本病は、ダニが媒介することや、感染畜等との直接的な接触により感染が拡大します。 本病に有効なワクチンや治療法はなく、 発生した場合の畜産業界への影響が甚大であることから、我が国の家畜伝染病予防法において「家畜伝染病」に指定され、患畜・疑似患畜の速やかな届出とと殺が義務付けられています。 我が国は、これまで本病の発生が確認されておらず、本病の清浄国ですが、アフリカでは常在的に、ロシア及びその周辺諸国でも発生が確認されているため、今後とも、海外からの侵入に対する警戒を怠ることなく、本病の発生予防に努めることが重要です。
http://www.maff.go.jp/j/syouan/douei/asf.html
世界的には少し前からアフリカ豚コレラの流行の方が大きな話題と脅威になっており、その余波があるのかないのか何となく国内にも不安が蔓延している雰囲気を感じます。
アフリカ豚コレラはアフリカの話っぽい印象を持ってしまいがちですが、日本にとって脅威なのは、お隣の中国で大流行しているという点。2018年に中国での流行が始まり、いまだ沈静しておらず、水際で防ぐ以外にコントロールできない点は深刻な脅威だと言えます。
余談ながら..。世間話程度で捉えて欲しいのですが、中国におけるアフリカ豚コレラ大流行の背景に、トランプ大統領の対中強硬策があるという話も。アメリカの締め付けに対する報復関税の一環として、中国が豚の輸入元をアメリカからロシアに変えたところ、その中にウイルスに感染した豚(中央アジア産)が多く混ざっていたのだとか。真相は分かりませんが、現に中央アジアでは先んじてアフリカ豚コレラが大流行しているので、その界隈から仕入れればそうなるのは自然の流れだと言えます。
なぜ恐れられるのか?
豚コレラの件が報道されて以降、複数のペットオーナーから問い合わせがありました。具体的には「おたくのお肉は大丈夫か?」「岐阜県からの出荷はあるか?」「産地を教えて欲しい」など。全てに共通するのが、大事なワンコに感染したお肉食べさせたくない、というもの。物々しい報道を見て心配になるのは当然なので、そこは現状について適切に案内をしています。ただ、恐怖のポイントがズレている点は否めません。豚コレラが恐れられているのは、
犬や人間に感染するからではありません。
発生したら、
その場の全ての豚を殺処分しなければならないからです。
経営的には大打撃ですし、人道的にはもう最悪です。
だから恐れられています。
どうやって広がっていくのか?
豚コレラが広がっていくのは感染したイノシシが豚舎に侵入するからだという説があります。それも一つの感染経路でしょう。一方で、先日もとある猪牧場でこの話をしていたのですが、人間による拡散力の方がかなり大きいそうです。

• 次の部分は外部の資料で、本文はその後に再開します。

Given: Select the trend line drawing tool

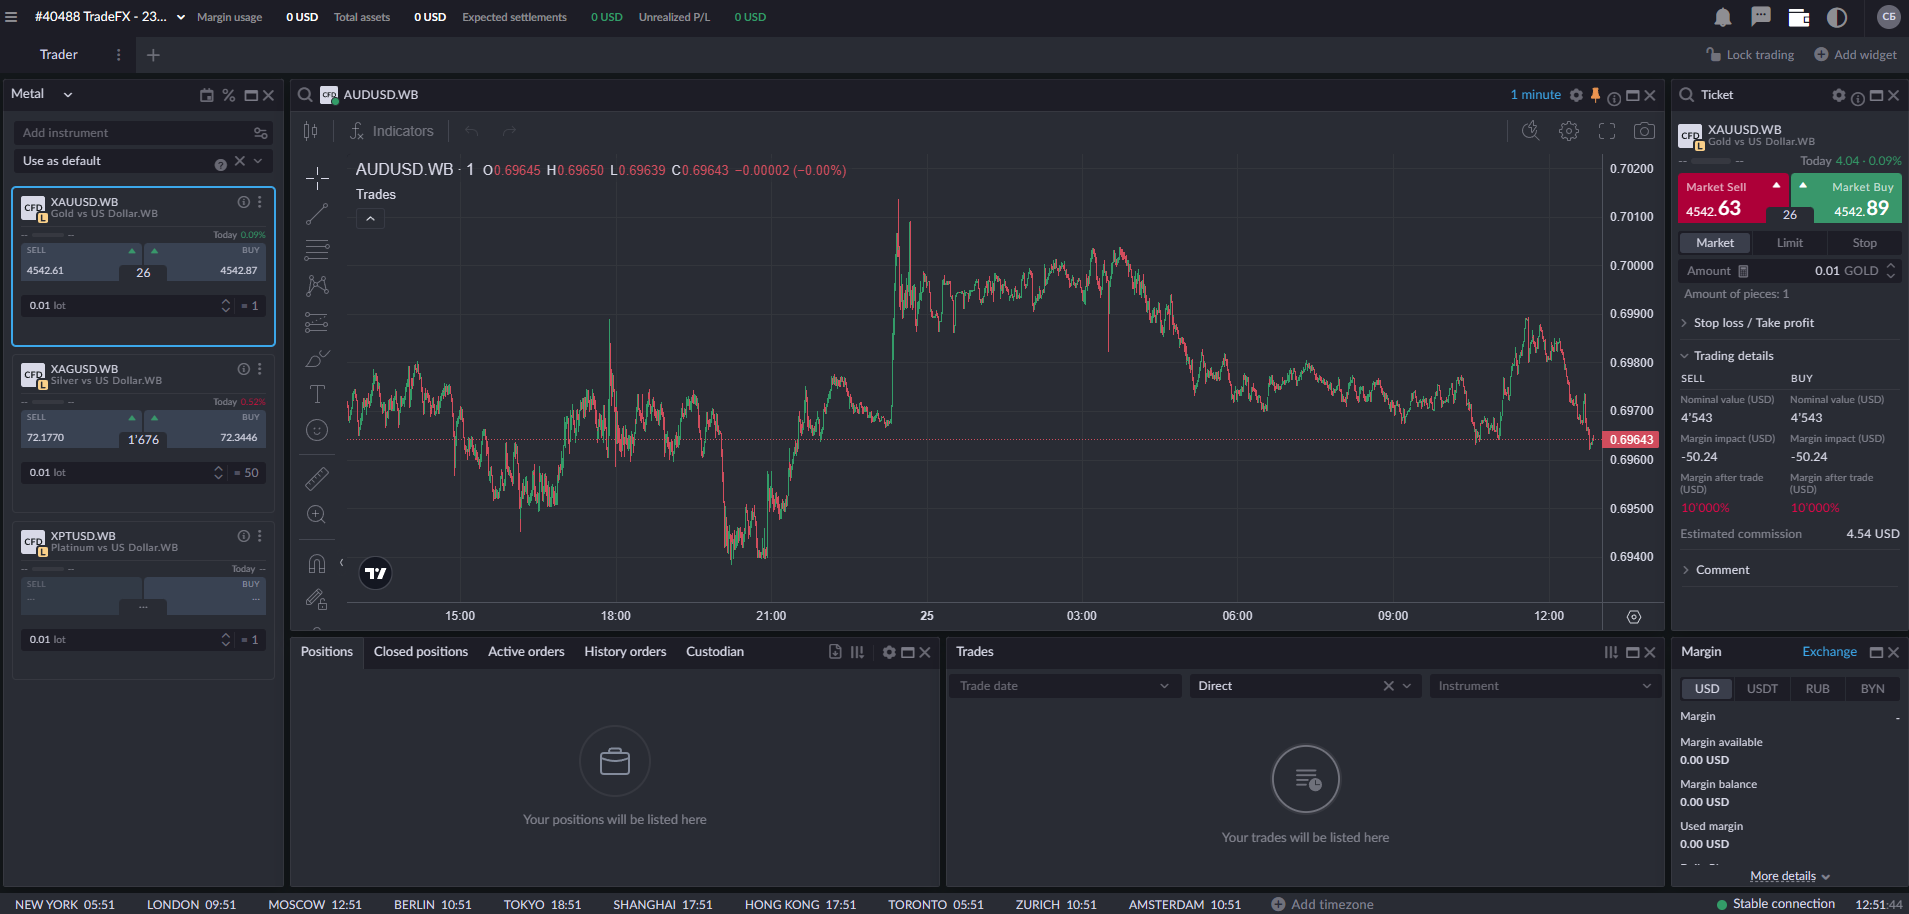Looking at the screenshot, I should pos(317,214).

具体的にはタイヤについた泥です。養豚場や猪牧場に行ったことがある人はご存知かと思いますが、オフロードであることも多く、特に雨上がりだった時など、タイヤがドロッドロになります。泥は洗車しない限りこっぴどくこびり付くもので、100kmやそこらを走ったところで全く落ちません。この泥に(糞経由などで)ウイルスが潜伏していることが多く、自動車によって100km、200kmをいとも簡単に飛び越えて次の新天地で発展するという流れ。岐阜からいきなり大阪で発見されるのは、流通網が発達した現代ならではの飛躍です。
豚コレラが発生した地域からの出荷について
現時点でForemaから猪を出荷している産地の中に、豚コレラが検出された地域の産地はありません。万一検出された際には、まずは現地の行政の判断を尊重しながら生産地の担当者話し合って適切に対処していく予定です(※恐らくは産地側が個体の受け入れ自体を自主規制し、実質的に出荷が止まる)
株式会社Forema(フォレマ) 代表。生態系保全活動の傍ら、自社ラボで犬と猫の腸内細菌/口腔細菌の解析を中心に、自然環境中の微生物叢解析なども含め広く研究を行なっています。土壌細菌育成の一環として有機栽培にも尽力。基本理念は自然崇拝。お肉は週2回くらいまで。